Il team di analisti di UBS ha anche parlato in modo favorevole delle prospettive per le altre imprese tech, per le quali invece ci si aspetta un anno molto positivo. La banca evidenzia come queste aziende abbiano approfittato meno del cosiddetto “COVID-boom” che ha portato Big Tech ad anticipare la crescita prevista negli anni successivi, avendo dunque più margine per vedere aumentare ricavi e profitti nel 2024. Secondo UBS, la crescita degli utili per azione del settore tech -escludendo le sei aziende di Big Tech- sarà del 25,5% tra qui e il primo trimestre del 2025; per quanto riguarda le sei azioni di cui è appena stato abbassato il rating, invece, ci si aspetta una crescita del 15,5%.

UBS ritiene che gli utili di Big Tech si stiano normalizzando dopo un boom nella pandemia e un contraccolpo nel 2023

Grande attesa per i dati trimestrali

Questa settimana molte delle grandi aziende tech statunitensi pubblicheranno i loro dati trimestrali, un evento per cui c’è grande attesa da parte di tutti gli investitori al dettaglio e istituzionali.
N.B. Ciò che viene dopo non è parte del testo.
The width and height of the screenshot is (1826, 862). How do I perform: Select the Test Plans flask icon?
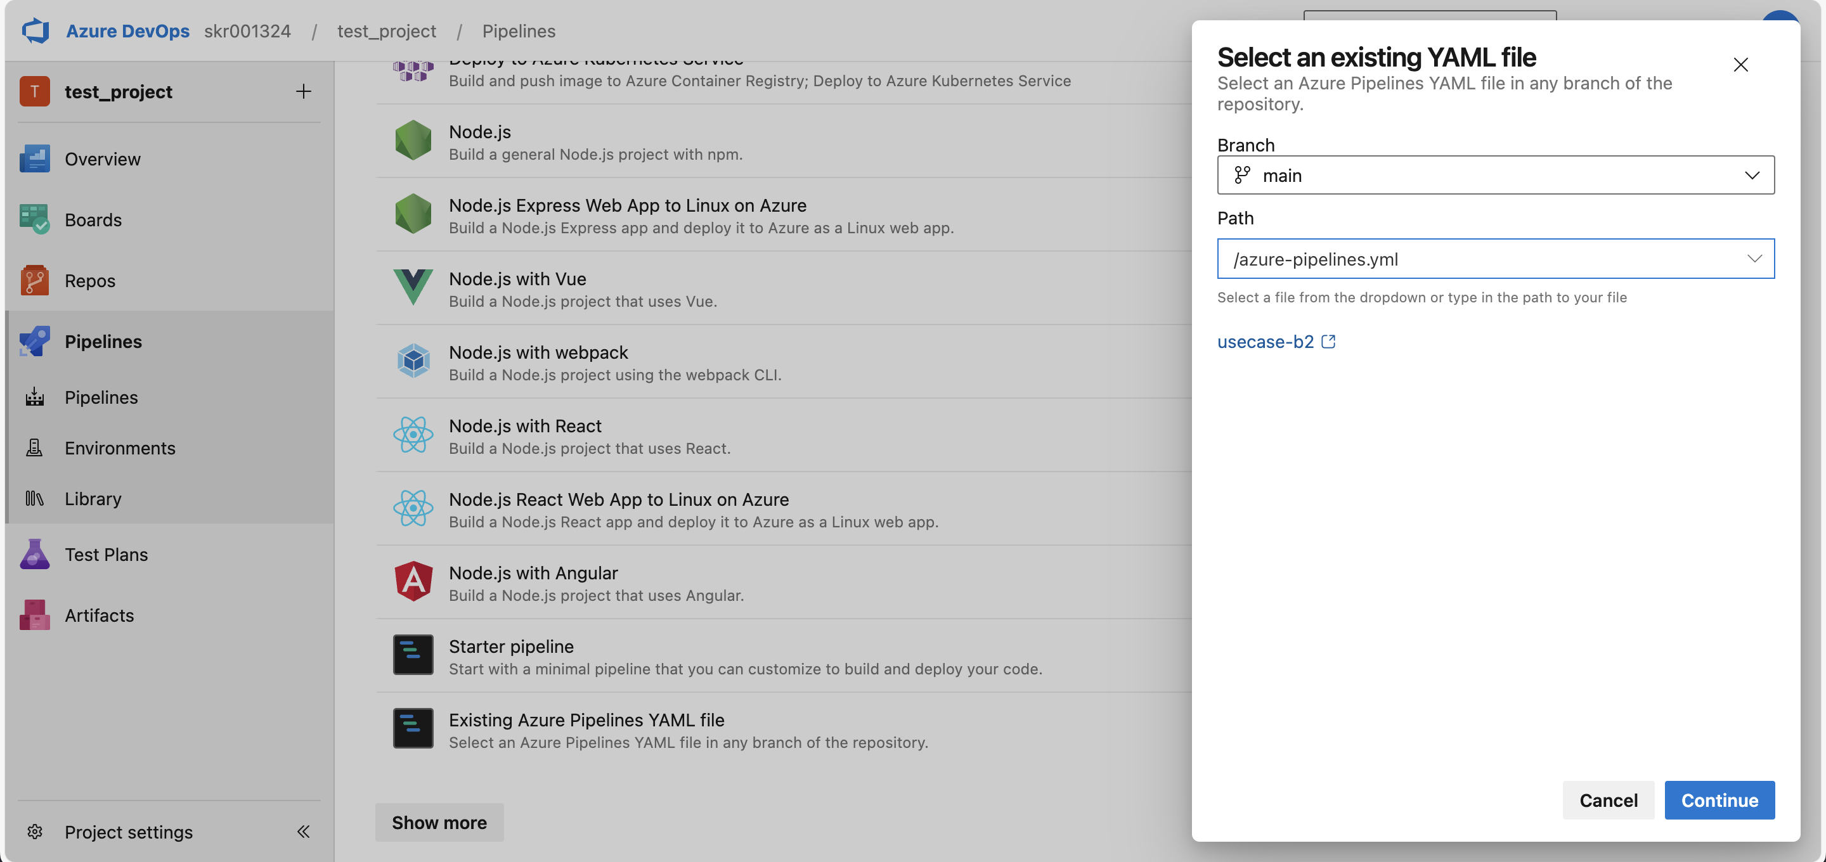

Attualmente soltanto Netflix ha già riportato i suoi risultati, che non hanno brillato. Ora gli occhi sono puntati soprattutto su Meta, Microsoft e Alphabet, che pubblicheranno tutte e tre i loro dati trimestrali nel corso di questa settimana. Stasera sarà invece il turno di Tesla, che è tecnicamente considerata una società tech ma che è legata all’andamento del mercato degli EVs e alle sue caratteristiche specifiche. Le attese sono alte soprattutto perché ci si aspetta che gli utili di Big Tech siano meno connessi a situazioni che stanno preoccupando altri settori, come l’escalation in Medio Oriente o il prezzo particolarmente alto dei combustibili fossili nel primo trimestre dell’anno.